O setor de aviação brasileiro precisa superar barreiras cruciais para desenvolver seu potencial de crescimento. Especialistas apontam que a precificação do combustível, a litigância e a taxação imposta às companhias são os principais entraves, segundo debate na 82ª assembleia da Associação Internacional de Transporte Aéreo (IATA) no Rio de Janeiro.
Um estudo da IATA quantifica o potencial do setor. Em 2023, a aviação empregava 246.800 pessoas, gerando US$ 10,3 bilhões, o que corresponde a 0,5% do Produto Interno Bruto (PIB) nacional. Contudo, os benefícios totais da cadeia de suprimentos, gastos de funcionários e turismo alcançam US$ 46,4 bilhões para o PIB, movimentando 1,9 milhão de empregos.

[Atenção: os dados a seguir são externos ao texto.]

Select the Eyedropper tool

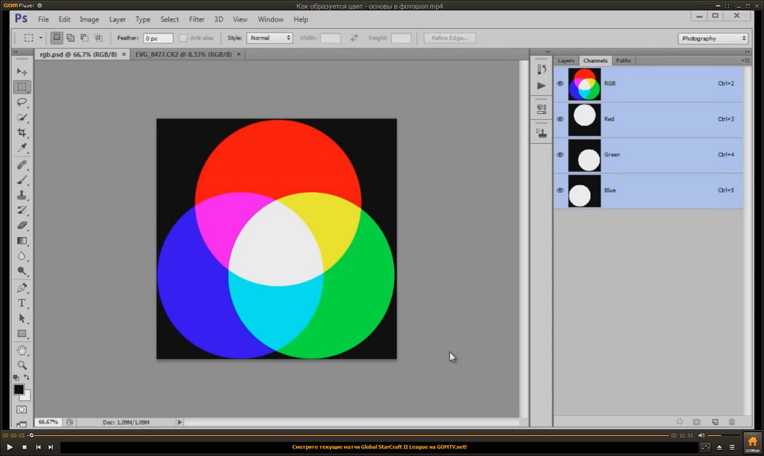pyautogui.click(x=22, y=148)
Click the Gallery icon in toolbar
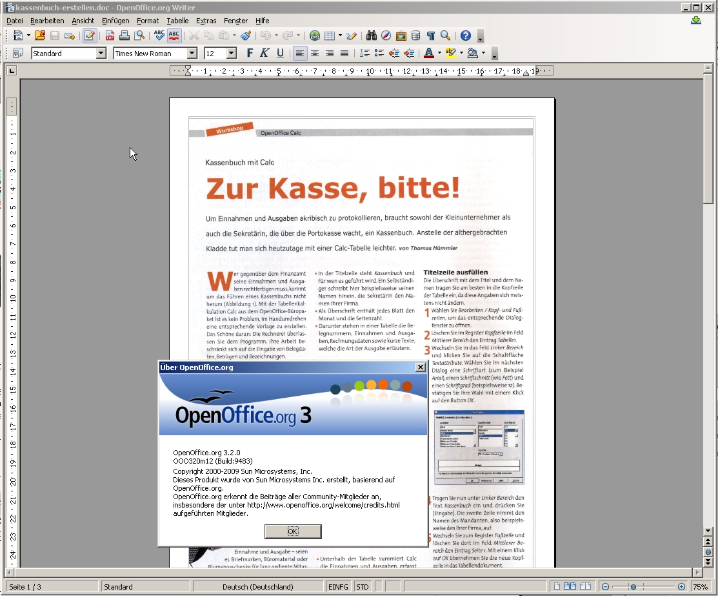Screen dimensions: 718x596 click(401, 36)
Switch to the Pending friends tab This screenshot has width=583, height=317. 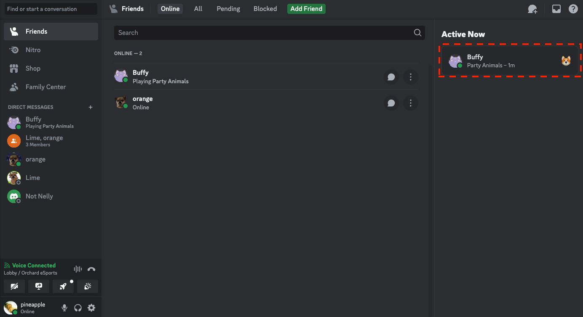228,8
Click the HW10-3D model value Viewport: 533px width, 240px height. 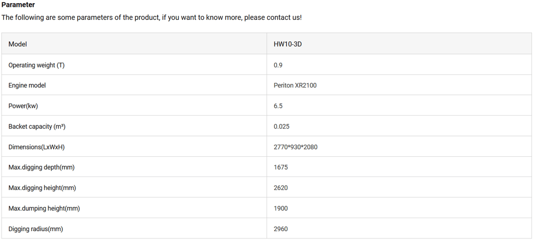point(287,44)
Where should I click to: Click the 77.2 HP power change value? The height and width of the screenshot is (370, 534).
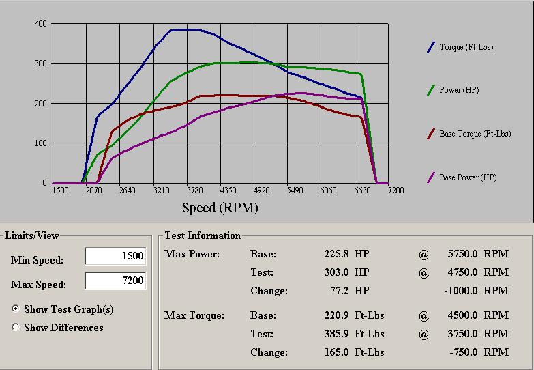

Os desafios operacionais são significativos. Os custos com combustível representam 40% do total para as companhias, uma das maiores proporções globais. Além disso, há gastos anuais de cerca de US$ 200 milhões com litigação, com uma ação registrada para cada 227 passageiros transportados.
Jerome Cadier, CEO da Latam no Brasil, comentou que o transporte aéreo integra a agenda de desenvolvimento do país pela interconectividade. Ele declarou que o setor necessita de mais estabilidade regulatória, visto que os investimentos realizados são de longo prazo.